Accurate Information

We have evaluated the specific health information you provided and are making our recommendations based on it. If you forgot to provide or incorrectly provided that information we may misdiagnose or fail to diagnose conditions that you may have which could affect our recommendation for treatment. If you need to clarify or update any information about your health you can message or call us anytime.

Treatment Failure/Missed Doses

The effectiveness of hormonal contraception is very high when it is consistently used and doses are not missed. Approximately 1 to 3 women out of 100 women may get pregnant using a contraceptive vaginal ring for the first year. The biggest cause of pregnancy is missed doses or not following dosing schedules with the contraceptive vaginal ring.

If your contraceptive vaginal ring breaks or comes out of the vagina

  • If the contraceptive vaginal ring breaks and slips out, discard the broken ring and insert a new contraceptive vaginal ring
  • If you accidentally pull out your contraceptive vaginal ring while using a tampon, rinse the ring in (not hot) water and insert it again right away

If the contraceptive vaginal ring is expelled from the vagina:

  • Less than 3 hours: rinse the ring in (not hot) water and insert it again right away
  • More than 3 hours:
    • Weeks 1-2: You may not be protected from pregnancy. Reinsert the ring as soon as you remember and use a back-up method, like condoms, for 1 week
    • Week 3: Dispose of the contraceptive vaginal ring, use a back-up method for 7 days, and insert a new ring right away and leave in the vagina for 3 weeks before allowing a menstrual cycle OR allow a ring-free week to allow a menstrual cycle. Make sure to insert a new ring no later than 7 days from the time the previous ring was removed or expelled (you should only use this option if your vaginal ring was in place for a full 7 days prior to removal or expulsion)

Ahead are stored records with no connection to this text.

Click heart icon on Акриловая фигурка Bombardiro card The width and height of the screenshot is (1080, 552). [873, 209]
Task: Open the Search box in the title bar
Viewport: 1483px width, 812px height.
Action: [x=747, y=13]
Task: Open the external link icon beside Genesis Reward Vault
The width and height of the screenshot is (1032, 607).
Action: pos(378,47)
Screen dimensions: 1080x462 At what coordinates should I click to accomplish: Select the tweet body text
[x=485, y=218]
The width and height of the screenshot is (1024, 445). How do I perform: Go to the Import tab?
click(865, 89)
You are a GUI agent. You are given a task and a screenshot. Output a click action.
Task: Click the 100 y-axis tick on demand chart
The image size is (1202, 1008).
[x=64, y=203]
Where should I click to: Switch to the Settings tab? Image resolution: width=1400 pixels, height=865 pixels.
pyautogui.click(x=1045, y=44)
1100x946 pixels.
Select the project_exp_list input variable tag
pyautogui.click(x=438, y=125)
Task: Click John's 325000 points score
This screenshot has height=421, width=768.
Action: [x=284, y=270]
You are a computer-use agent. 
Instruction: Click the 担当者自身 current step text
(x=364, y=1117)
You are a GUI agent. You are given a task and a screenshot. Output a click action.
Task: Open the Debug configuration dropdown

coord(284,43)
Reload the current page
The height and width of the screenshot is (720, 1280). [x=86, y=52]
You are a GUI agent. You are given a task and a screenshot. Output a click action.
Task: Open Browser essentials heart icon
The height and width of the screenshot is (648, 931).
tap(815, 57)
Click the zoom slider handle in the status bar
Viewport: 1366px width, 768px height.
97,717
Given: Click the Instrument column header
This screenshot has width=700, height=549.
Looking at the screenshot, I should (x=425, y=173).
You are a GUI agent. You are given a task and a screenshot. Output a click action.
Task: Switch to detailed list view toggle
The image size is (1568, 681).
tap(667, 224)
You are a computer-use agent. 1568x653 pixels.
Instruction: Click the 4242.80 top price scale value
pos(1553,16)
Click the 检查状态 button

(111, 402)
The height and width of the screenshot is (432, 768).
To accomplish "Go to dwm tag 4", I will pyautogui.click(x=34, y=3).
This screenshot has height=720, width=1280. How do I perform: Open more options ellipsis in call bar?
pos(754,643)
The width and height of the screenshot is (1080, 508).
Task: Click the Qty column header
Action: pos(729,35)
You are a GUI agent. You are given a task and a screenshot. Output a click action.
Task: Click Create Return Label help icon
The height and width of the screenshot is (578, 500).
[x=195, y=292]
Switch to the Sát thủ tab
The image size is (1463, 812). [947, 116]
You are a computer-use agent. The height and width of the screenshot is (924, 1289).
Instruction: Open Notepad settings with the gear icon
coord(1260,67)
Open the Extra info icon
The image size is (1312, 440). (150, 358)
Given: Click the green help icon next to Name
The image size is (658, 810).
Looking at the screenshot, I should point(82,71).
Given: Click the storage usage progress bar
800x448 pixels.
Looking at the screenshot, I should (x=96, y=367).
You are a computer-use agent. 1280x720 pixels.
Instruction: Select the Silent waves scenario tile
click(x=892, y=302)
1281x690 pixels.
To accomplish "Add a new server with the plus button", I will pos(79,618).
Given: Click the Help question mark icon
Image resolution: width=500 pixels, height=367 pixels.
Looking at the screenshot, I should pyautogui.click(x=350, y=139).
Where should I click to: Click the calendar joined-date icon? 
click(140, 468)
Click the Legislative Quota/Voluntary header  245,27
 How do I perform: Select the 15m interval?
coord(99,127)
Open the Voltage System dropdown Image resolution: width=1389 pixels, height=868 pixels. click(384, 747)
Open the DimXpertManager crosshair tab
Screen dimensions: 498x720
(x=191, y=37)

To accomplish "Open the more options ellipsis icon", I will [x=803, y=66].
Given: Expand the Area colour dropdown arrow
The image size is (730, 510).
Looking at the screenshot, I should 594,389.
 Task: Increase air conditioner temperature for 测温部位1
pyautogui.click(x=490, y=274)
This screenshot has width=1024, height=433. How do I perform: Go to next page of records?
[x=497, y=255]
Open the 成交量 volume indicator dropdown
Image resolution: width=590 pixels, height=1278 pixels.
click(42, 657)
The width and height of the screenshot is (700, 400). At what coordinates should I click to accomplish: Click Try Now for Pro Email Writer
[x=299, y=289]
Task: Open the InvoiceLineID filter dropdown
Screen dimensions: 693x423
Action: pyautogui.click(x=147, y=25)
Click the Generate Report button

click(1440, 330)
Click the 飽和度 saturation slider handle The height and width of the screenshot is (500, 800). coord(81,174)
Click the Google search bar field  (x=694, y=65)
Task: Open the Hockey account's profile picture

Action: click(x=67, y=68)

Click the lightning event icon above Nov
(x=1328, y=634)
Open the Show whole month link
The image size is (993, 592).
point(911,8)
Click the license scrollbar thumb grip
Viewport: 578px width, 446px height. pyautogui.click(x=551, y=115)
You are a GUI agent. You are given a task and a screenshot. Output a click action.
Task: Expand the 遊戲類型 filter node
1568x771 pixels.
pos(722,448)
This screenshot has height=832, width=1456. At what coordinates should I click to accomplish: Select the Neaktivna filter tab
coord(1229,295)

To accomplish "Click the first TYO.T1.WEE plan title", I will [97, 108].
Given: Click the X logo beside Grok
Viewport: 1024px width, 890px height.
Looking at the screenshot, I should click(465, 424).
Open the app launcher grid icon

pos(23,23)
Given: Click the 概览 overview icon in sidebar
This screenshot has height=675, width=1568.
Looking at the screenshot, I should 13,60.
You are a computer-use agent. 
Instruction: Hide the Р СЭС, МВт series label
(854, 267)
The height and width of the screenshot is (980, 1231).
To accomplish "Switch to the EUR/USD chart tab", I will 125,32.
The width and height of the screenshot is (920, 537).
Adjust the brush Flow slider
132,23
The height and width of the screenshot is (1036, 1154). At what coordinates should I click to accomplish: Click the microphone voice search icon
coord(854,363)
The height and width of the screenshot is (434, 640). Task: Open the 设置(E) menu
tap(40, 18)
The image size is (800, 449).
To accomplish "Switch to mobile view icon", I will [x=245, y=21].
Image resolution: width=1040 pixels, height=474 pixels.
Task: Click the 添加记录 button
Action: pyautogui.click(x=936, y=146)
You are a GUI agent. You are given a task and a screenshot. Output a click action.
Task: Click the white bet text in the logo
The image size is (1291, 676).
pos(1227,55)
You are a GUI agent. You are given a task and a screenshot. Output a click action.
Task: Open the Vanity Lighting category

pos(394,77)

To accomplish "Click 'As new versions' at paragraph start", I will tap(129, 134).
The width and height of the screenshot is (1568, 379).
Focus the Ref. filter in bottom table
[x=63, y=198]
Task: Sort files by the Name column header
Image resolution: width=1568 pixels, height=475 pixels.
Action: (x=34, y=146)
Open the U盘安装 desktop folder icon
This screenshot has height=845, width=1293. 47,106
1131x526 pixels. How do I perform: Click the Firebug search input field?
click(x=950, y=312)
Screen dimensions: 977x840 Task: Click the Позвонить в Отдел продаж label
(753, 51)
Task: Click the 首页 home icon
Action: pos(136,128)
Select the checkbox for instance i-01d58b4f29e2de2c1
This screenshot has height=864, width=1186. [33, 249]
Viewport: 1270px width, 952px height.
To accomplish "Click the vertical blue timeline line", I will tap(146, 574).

Accepting or Declining Our Recommendation

We are recommending this treatment for you because the potential benefits of treatment outweigh the risks. You should evaluate this information as well as the manufacturer's pamphlet, and any input from your in-person healthcare team, or other relevant information to decide if this treatment plan is appropriate for you. You are free to decline our treatment recommendations.

Alternative Treatment

We have based our recommendation on your specific case and current medical guidelines, but there may be alternative treatments or strategies that may be helpful to you. Some may be more or less effective than what we provide. Some treatments may require an in-person exam or procedure which we can't provide. Message us or talk to your doctor in-person to discuss alternative treatments. Here are some other treatments or strategies that you might consider:

  • Implanon implant contraceptives
  • Intrauterine device (IUD)
  • Intermittent injections
  • Transdermal patches
  • Oral contraceptive pills
  • Male or female condoms
  • Diaphragm
  • Spermicide
  • Sterilization
  • Sponge
  • Cap
  • Diaphragm
  • Fertility Awareness Method
  • Phexxi

Share with Your In-Person Healthcare Team

You can access your records anytime. We strongly recommend that you update your in-person doctor, pharmacist, and the rest of your healthcare team to let them know about any new medicines you are taking or other changes in your health. You can also ask us questions anytime and we are happy to help you share any information about your health with your in-person healthcare team.